- **The task**
Give the lines again, unchanged, starting with the line containing "This screenshot has width=886, height=760." and ending with the last line of the data below.
----- Records for this exercise -----
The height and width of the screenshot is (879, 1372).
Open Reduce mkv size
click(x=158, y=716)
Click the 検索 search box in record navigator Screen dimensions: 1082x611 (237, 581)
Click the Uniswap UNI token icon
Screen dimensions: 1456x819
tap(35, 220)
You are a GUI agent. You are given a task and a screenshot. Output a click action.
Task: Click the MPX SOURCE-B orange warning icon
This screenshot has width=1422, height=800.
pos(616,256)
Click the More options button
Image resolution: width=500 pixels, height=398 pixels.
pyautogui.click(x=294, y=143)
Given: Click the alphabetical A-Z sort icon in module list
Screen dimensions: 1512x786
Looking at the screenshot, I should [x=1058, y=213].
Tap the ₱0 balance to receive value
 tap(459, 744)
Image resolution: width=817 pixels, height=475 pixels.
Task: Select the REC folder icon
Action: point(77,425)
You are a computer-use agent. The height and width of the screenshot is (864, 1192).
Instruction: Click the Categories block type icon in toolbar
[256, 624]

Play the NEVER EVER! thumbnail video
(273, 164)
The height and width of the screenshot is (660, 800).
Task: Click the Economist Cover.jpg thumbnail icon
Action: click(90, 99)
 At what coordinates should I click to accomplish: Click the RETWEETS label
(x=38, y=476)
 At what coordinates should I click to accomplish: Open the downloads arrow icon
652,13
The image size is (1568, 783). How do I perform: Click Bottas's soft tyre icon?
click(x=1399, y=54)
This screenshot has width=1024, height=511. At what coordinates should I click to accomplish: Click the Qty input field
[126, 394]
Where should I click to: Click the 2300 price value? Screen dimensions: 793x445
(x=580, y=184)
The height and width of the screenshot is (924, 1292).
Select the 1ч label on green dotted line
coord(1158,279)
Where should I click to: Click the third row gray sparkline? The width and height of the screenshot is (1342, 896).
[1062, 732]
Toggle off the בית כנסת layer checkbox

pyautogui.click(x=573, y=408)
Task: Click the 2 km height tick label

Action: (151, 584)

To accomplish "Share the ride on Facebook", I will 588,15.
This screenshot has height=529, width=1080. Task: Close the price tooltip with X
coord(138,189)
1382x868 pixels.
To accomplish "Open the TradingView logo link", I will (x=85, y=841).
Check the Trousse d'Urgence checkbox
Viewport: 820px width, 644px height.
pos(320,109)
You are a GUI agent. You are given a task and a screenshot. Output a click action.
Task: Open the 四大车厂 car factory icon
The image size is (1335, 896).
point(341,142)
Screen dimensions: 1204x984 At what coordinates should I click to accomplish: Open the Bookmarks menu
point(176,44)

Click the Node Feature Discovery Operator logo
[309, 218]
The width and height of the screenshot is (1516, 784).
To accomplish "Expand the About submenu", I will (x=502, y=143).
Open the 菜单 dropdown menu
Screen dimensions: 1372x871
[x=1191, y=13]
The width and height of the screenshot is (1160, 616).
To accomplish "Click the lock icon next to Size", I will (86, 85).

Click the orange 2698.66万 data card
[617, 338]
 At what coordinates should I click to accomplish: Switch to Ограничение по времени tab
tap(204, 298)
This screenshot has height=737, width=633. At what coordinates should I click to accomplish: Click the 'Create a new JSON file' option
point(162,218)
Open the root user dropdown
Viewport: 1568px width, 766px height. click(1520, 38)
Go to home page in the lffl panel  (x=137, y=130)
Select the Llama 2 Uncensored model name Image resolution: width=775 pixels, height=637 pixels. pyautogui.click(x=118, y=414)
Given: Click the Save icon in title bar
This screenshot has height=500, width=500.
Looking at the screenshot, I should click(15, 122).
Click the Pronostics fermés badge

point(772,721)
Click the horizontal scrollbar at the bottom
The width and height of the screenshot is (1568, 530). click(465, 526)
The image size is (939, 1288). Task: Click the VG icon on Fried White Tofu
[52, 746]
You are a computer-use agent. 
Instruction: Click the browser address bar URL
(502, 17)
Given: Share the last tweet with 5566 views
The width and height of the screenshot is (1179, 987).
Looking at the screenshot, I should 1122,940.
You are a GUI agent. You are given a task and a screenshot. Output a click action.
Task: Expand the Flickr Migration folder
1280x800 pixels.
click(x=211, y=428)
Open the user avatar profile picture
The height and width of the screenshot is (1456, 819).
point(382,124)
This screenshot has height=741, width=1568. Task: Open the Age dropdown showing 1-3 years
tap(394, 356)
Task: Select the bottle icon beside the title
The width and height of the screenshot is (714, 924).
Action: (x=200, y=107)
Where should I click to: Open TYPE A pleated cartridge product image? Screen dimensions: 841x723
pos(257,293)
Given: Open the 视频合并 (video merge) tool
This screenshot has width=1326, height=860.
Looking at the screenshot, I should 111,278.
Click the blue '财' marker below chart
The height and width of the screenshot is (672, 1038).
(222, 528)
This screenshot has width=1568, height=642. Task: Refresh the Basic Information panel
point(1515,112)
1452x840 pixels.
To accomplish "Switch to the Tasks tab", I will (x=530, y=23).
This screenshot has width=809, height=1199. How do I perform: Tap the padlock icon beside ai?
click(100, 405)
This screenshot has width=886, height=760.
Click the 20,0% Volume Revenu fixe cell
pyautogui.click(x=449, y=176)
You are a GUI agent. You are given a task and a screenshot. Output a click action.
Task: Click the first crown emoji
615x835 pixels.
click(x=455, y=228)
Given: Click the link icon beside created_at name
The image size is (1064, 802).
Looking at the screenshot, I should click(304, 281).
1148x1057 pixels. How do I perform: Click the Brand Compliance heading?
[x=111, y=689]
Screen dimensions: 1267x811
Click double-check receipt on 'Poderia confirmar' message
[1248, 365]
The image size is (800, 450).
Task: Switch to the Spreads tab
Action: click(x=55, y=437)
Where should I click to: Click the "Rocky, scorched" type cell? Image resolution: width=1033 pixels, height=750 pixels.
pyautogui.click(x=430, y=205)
-----
- **Expected output**
This screenshot has width=886, height=760.
Click the 20,0% Volume Revenu fixe cell
pyautogui.click(x=449, y=176)
You are a GUI agent. You are given a task and a screenshot. Output a click action.
Task: Click the first crown emoji
615x835 pixels.
click(x=455, y=228)
Given: Click the link icon beside created_at name
The image size is (1064, 802).
Looking at the screenshot, I should click(304, 281).
1148x1057 pixels. How do I perform: Click the Brand Compliance heading?
[x=111, y=689]
Screen dimensions: 1267x811
Click double-check receipt on 'Poderia confirmar' message
[1248, 365]
The image size is (800, 450).
Task: Switch to the Spreads tab
Action: click(x=55, y=437)
Where should I click to: Click the "Rocky, scorched" type cell? Image resolution: width=1033 pixels, height=750 pixels.
pyautogui.click(x=430, y=205)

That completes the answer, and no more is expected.